China Mobile remains far ahead of its two main rivals, China Telecom (NYSE:CHA) and China Unicom (NYSE:CHU). China Telecom had 349.4 million wireless subscribers, including 64.8 million 5G customers, at the end of September. China Unicom had 309.2 million wireless subscribers, but didn't separately disclose its 5G numbers.
By comparison, AT&T's total number of wireless subscribers rose 9% year-over-year to 176.7 million last quarter, but that total includes non-smartphone devices and overseas subscribers.
Its core phone business had just 80.3 million postpaid and prepaid subscribers -- which puts it in third place behind T-Mobile, which acquired Sprint earlier this year, and Verizon in the U.S. wireless market. T-Mobile's 5G network also covers a wider area than AT&T's 5G network. AT&T hasn't disclosed any 5G subscriber numbers yet, but it faces a tougher uphill battle in this high-growth market than China Mobile.
2. A state-backed safety net
China Mobile, China Telecom, and China Unicom are all state-backed enterprises. Chinese regulators monitor competition between the three telcos to prevent one from dominating the market.
Back in 2015, those regulators pushed the three telcos to sell their wireless towers to China Tower and lease them back to cut costs. That orchestrated move, along with China Tower's subsequent IPO (which the telcos gained stakes in) boosted their earnings.

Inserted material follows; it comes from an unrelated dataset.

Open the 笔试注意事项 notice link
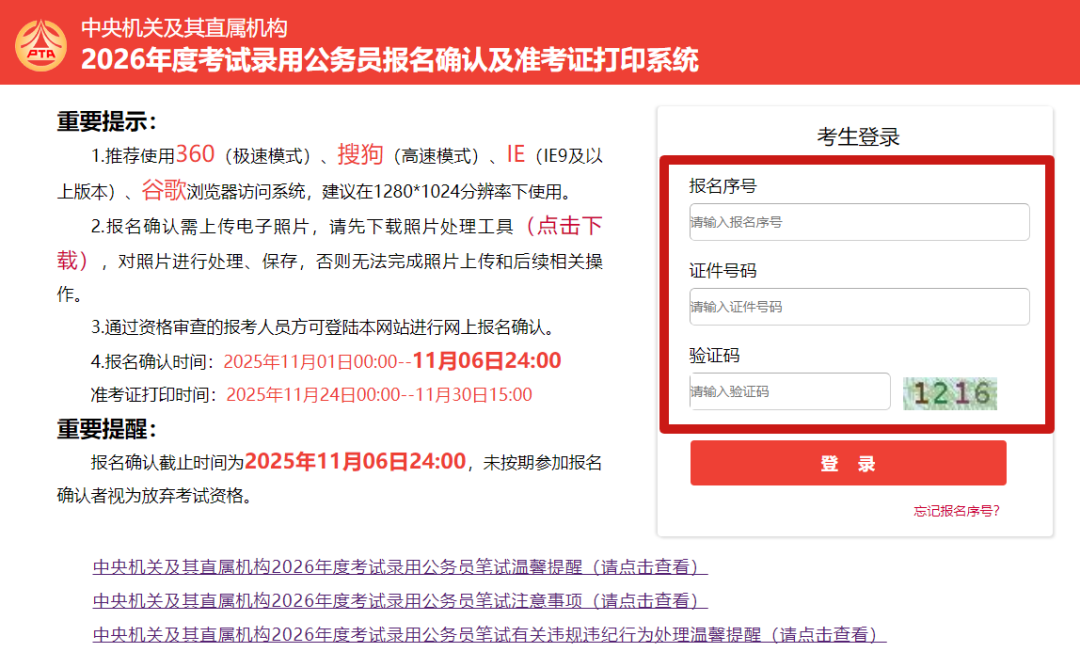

But in 2018, the regulators forced all three telcos to reduce their wireless fees and eliminate data roaming charges to boost wireless penetration rates across the country. That order throttled the growth of all three companies, but set the foundations for faster 5G adoption rates.
China Mobile's state ownership is often a double-edged sword. But it also casts a broad safety net under the company, which AT&T lacks in its debt-fueled quest to become a telecom and media superpower.
3. Stable growth with a simpler business model
China largely contained the COVID-19 pandemic in the first half of the year, and China Mobile's operating revenue rose 1.4% year-over-year in the first nine months of 2020. Within that total, its core telco services revenue grew 2.5% as its revenue from products and other businesses fell 9.2%. Its profit dipped 0.3% due to higher 5G expenses throughout the year.
China Mobile hasn't offered any guidance, but analysts expect its revenue and earnings to rise about 7% for the full year, presumably as its higher-value 5G subscriber base expands in the fourth quarter.
AT&T's operating revenue fell 6% year-over-year during the first nine months of the year. Its mobility business gradually stabilized throughout the crisis, but its entertainment unit is still struggling with the delayed releases of WarnerMedia's movies, its loss of pay TV subscribers, and the pricey expansion of its streaming ecosystem. As a result, its adjusted EPS declined 10%.
AT&T also didn't offer any guidance last quarter, but Wall Street expects its revenue and earnings to drop 6% and 11%, respectively, for the full year. In other words, AT&T would probably be better off if it had maintained a simpler business model of wireless and wireline services like China Mobile.
4. A lower valuation
China Mobile trades at just eight times next year's earnings, which is slightly lower than AT&T's forward P/E ratio of nine.
Unlike AT&T, which was weighed down by concerns about its high debt and sluggish growth, China Mobile's stock was hit by concerns about forced price cuts, the unrest in Hong Kong, and concerns about brewing regulations targeting state-backed Chinese stocks on U.S. exchanges.
Those headwinds are also fierce, but they'll arguably fade faster than AT&T's long-term challenges. China Mobile still pays a much lower dividend (which it declares annually based on its earnings) than AT&T, but I believe it will outperform its American counterpart over the next 12 months.